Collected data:
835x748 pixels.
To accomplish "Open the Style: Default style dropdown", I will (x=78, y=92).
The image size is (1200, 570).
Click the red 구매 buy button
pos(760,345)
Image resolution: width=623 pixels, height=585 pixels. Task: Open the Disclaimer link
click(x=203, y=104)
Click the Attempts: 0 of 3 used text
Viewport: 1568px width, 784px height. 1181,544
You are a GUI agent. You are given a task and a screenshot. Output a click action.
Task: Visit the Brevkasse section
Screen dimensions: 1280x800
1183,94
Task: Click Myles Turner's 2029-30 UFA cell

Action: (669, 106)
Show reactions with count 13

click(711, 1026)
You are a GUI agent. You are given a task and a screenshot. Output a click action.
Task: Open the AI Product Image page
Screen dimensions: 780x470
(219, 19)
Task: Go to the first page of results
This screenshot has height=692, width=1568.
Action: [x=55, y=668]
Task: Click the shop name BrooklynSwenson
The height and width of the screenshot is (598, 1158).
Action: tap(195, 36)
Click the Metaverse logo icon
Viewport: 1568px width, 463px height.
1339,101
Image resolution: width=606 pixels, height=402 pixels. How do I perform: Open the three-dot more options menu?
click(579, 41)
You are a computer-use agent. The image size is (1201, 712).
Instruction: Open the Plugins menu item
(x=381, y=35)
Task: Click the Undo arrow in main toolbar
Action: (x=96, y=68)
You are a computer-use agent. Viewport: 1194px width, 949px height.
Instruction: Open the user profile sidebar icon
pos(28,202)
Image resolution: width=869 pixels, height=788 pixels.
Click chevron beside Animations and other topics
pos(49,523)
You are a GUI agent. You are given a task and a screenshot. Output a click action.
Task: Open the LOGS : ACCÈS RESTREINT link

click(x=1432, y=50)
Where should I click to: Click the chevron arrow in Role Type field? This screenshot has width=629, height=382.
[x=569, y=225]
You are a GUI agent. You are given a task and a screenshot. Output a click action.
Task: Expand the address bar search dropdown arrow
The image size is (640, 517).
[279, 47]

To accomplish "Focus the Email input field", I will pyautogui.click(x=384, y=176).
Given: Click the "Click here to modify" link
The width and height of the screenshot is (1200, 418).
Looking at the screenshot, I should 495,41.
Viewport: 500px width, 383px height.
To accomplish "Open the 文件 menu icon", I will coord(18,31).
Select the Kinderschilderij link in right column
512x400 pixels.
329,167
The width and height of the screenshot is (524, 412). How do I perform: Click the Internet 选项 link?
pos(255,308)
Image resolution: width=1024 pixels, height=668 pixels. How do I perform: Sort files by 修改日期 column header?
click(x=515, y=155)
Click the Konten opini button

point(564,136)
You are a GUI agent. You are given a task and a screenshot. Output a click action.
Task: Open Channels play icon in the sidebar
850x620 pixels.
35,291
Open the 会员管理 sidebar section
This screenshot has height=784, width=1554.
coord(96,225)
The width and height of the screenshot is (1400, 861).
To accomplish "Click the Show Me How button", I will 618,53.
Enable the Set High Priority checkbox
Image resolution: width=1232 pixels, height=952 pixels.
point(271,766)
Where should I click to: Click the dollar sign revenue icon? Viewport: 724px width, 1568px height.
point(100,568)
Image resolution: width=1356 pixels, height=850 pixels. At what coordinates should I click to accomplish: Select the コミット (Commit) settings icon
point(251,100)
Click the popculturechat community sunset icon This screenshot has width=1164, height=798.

Your task:
A verbatim output of all the data above is needed.

Answer space:
835x748 pixels.
To accomplish "Open the Style: Default style dropdown", I will (x=78, y=92).
The image size is (1200, 570).
Click the red 구매 buy button
pos(760,345)
Image resolution: width=623 pixels, height=585 pixels. Task: Open the Disclaimer link
click(x=203, y=104)
Click the Attempts: 0 of 3 used text
Viewport: 1568px width, 784px height. 1181,544
You are a GUI agent. You are given a task and a screenshot. Output a click action.
Task: Visit the Brevkasse section
Screen dimensions: 1280x800
1183,94
Task: Click Myles Turner's 2029-30 UFA cell

Action: (669, 106)
Show reactions with count 13

click(711, 1026)
You are a GUI agent. You are given a task and a screenshot. Output a click action.
Task: Open the AI Product Image page
Screen dimensions: 780x470
(219, 19)
Task: Go to the first page of results
This screenshot has height=692, width=1568.
Action: [x=55, y=668]
Task: Click the shop name BrooklynSwenson
The height and width of the screenshot is (598, 1158).
Action: tap(195, 36)
Click the Metaverse logo icon
Viewport: 1568px width, 463px height.
1339,101
Image resolution: width=606 pixels, height=402 pixels. How do I perform: Open the three-dot more options menu?
click(579, 41)
You are a computer-use agent. The image size is (1201, 712).
Instruction: Open the Plugins menu item
(x=381, y=35)
Task: Click the Undo arrow in main toolbar
Action: (x=96, y=68)
You are a computer-use agent. Viewport: 1194px width, 949px height.
Instruction: Open the user profile sidebar icon
pos(28,202)
Image resolution: width=869 pixels, height=788 pixels.
Click chevron beside Animations and other topics
pos(49,523)
You are a GUI agent. You are given a task and a screenshot. Output a click action.
Task: Open the LOGS : ACCÈS RESTREINT link

click(x=1432, y=50)
Where should I click to: Click the chevron arrow in Role Type field? This screenshot has width=629, height=382.
[x=569, y=225]
You are a GUI agent. You are given a task and a screenshot. Output a click action.
Task: Expand the address bar search dropdown arrow
The image size is (640, 517).
[279, 47]

To accomplish "Focus the Email input field", I will pyautogui.click(x=384, y=176).
Given: Click the "Click here to modify" link
The width and height of the screenshot is (1200, 418).
Looking at the screenshot, I should 495,41.
Viewport: 500px width, 383px height.
To accomplish "Open the 文件 menu icon", I will coord(18,31).
Select the Kinderschilderij link in right column
512x400 pixels.
329,167
The width and height of the screenshot is (524, 412). How do I perform: Click the Internet 选项 link?
pos(255,308)
Image resolution: width=1024 pixels, height=668 pixels. How do I perform: Sort files by 修改日期 column header?
click(x=515, y=155)
Click the Konten opini button

point(564,136)
You are a GUI agent. You are given a task and a screenshot. Output a click action.
Task: Open Channels play icon in the sidebar
850x620 pixels.
35,291
Open the 会员管理 sidebar section
This screenshot has height=784, width=1554.
coord(96,225)
The width and height of the screenshot is (1400, 861).
To accomplish "Click the Show Me How button", I will 618,53.
Enable the Set High Priority checkbox
Image resolution: width=1232 pixels, height=952 pixels.
point(271,766)
Where should I click to: Click the dollar sign revenue icon? Viewport: 724px width, 1568px height.
point(100,568)
Image resolution: width=1356 pixels, height=850 pixels. At what coordinates should I click to accomplish: Select the コミット (Commit) settings icon
point(251,100)
Click the popculturechat community sunset icon This screenshot has width=1164, height=798.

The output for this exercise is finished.